Re: core midi time stamping
Re: core midi time stamping
- Subject: Re: core midi time stamping
- From: Bob Lang <email@hidden>
- Date: Sat, 16 Jul 2005 23:50:54 +0100
Hi All
It's worth remembering that the "original" MIDI (using five-pin DIN
cables) transmits data at around 31250 baud, or 3125 characters per
second. Given that a note on or off is 3 bytes (with a possible
small saving for running status) then this system allows around 1000
messages per second, or around 1msec per message. Playing 10 notes
simultaneously across various channels takes around 10 msecs. Using
a MIDI controller keyboard for input and echoing from the computer to
an external synth then we get a monitoring delay ("latency") of at
least 2 msecs.
USB and FireWire devices may be inherently faster, but we know that
the five-pin DIN cable system was fast enough for practical use so I
suggest that trying to achieve sub-millisecond timings is unlikely to
give any tangible or noticeable benefits to the user. I don't think
anyone will notice the improvement, except for the odd pathological
situation. And, of course, any improvements you get will be wiped
out if the user is still operating with five-pin DIN equipment - and
there's plenty of that around.
Bob
--
On 16 Jul 2005, at 19:06, Herbie Robinson wrote:
At 4:40 AM -0700 7/15/05, Brian Willoughby wrote:
A custom driver is required to get better MIDI latency performance
than this over USB.
Careful with terminology there. Depending on who you are talking
to (as in most Musicians who use computers), latency means the time
it takes to echo back an input event for monitoring purposes. No
fancy driver stuff can improve that over USB. Ideally for USB, it
would be 1 msec average (1/2 msec for input and 1/2 msec for
output). In practice, it seems to be more like 2-3 msec.

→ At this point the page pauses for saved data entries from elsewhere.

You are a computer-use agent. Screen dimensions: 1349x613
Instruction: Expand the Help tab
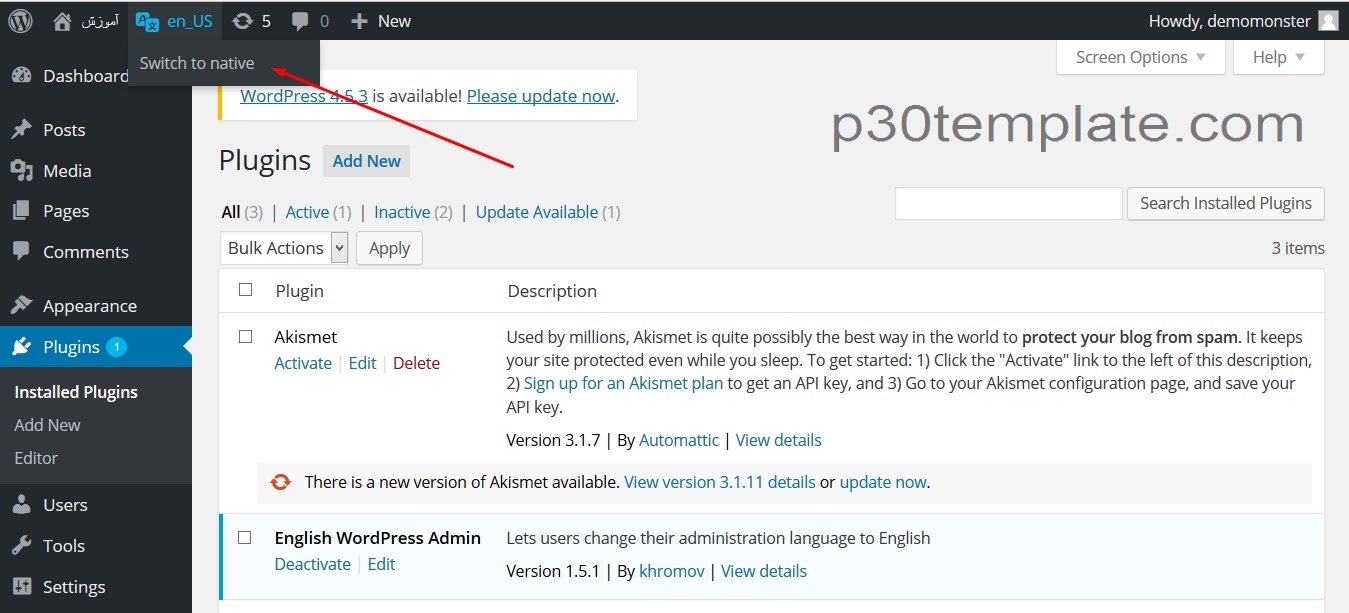tap(1279, 57)
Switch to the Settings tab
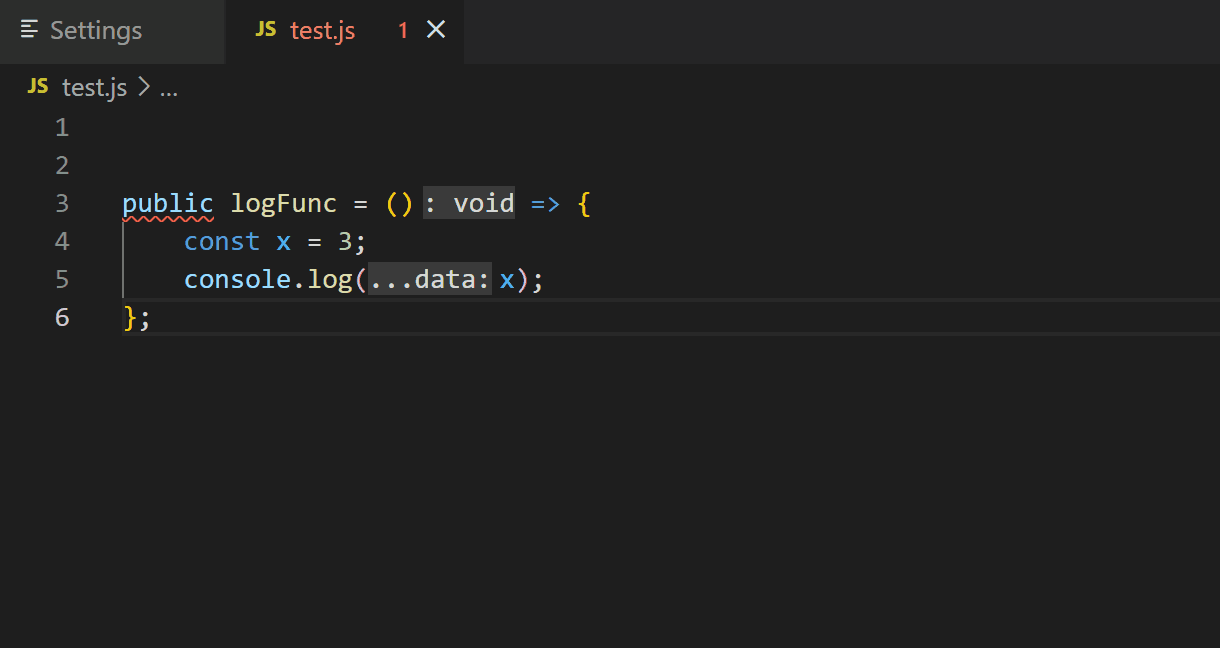 (x=95, y=30)
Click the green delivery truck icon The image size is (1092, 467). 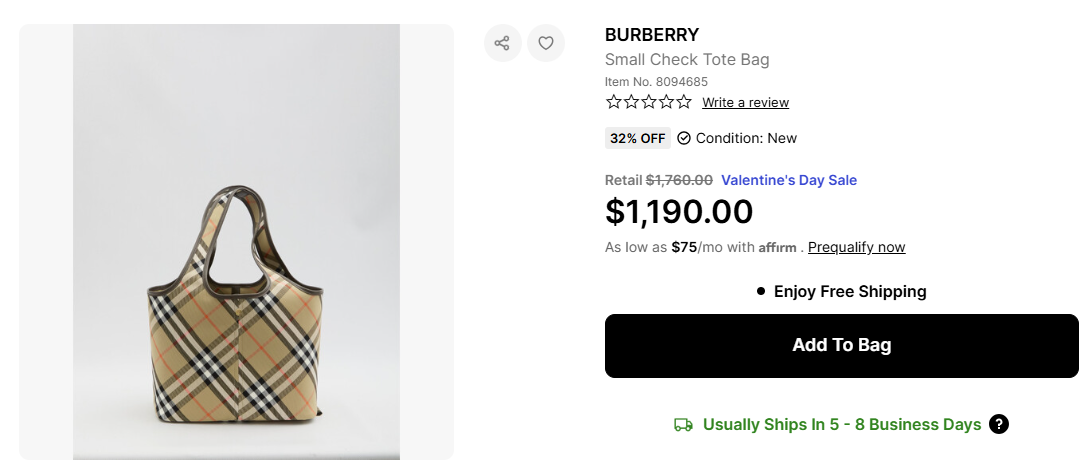coord(684,425)
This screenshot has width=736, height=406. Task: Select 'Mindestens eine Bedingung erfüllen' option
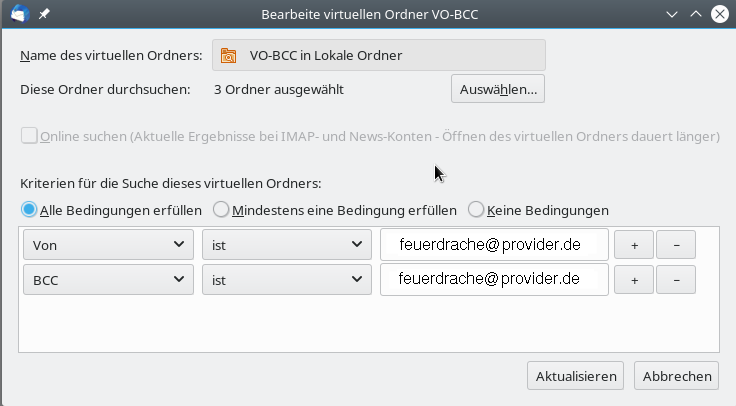tap(222, 210)
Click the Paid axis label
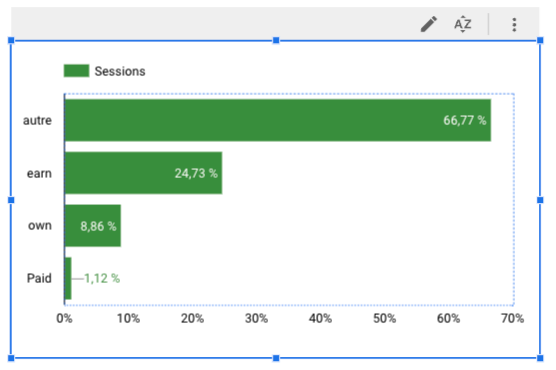 (x=39, y=278)
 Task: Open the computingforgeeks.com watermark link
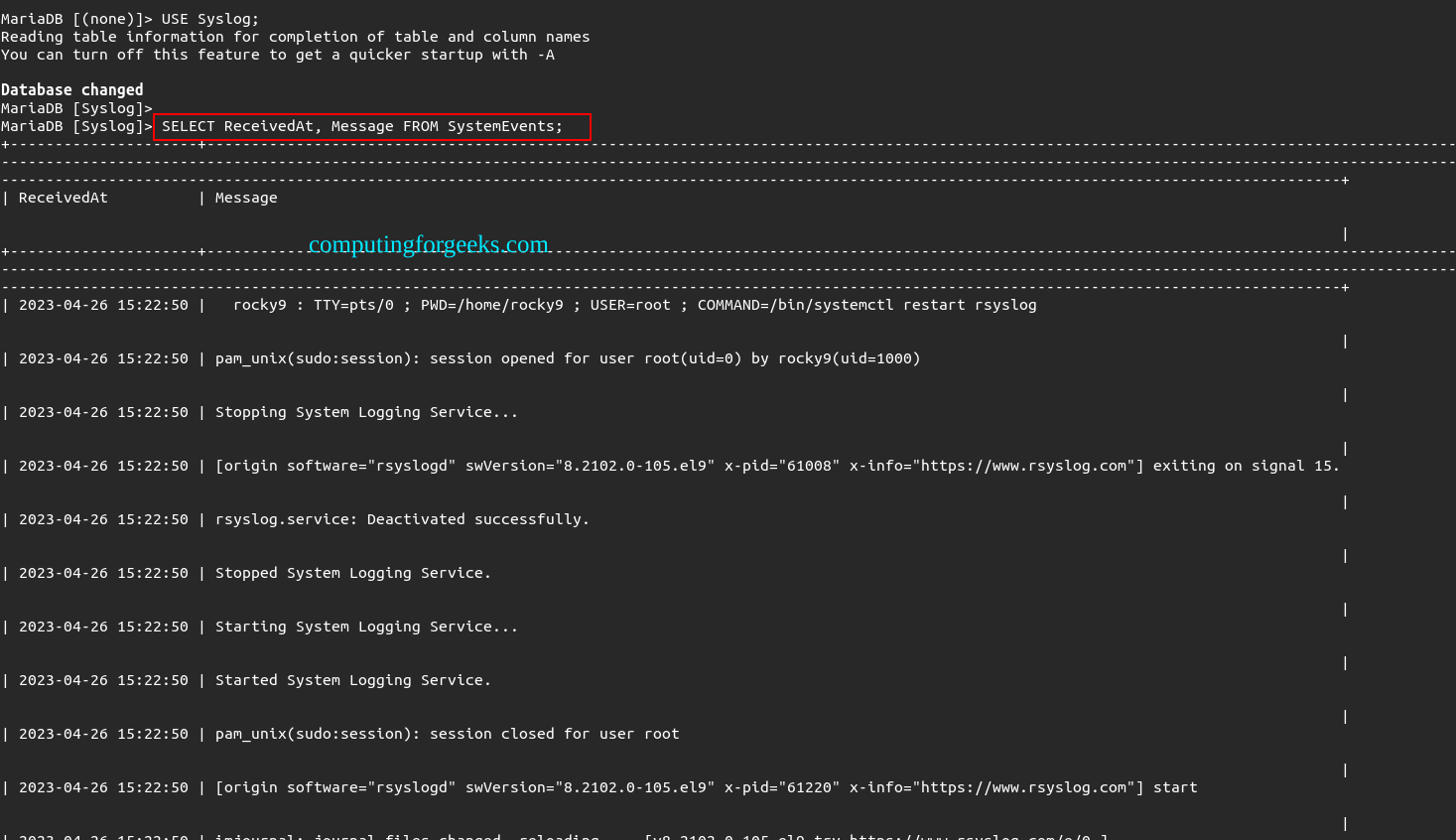(x=430, y=243)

Time-stamping will improve the timing accuracy of both recording
and playback, but not monitoring during recording. One the
hardware I've tested, time-stamping didn't help very much (pulled
of maybe 1 msec). I suspect that the device firmware also
introduces a lot of delays, but don't have the means to really tell
for sure.
I have no experience with the limitations of FireWire for MIDI
time stamping.
The isochronous heartbeat it 1/8 msec. If MIDI is done
isochronously, then it would insert 1/16msec average latency. If
it's not isochronous (MIDI really shouldn't be, because we don't
want MIDI packets dropped), then it could be faster, but 1/16th
msec is probably faster than the OS can schedule; so, I suspect the
hardware isn't going to be the limiting factor.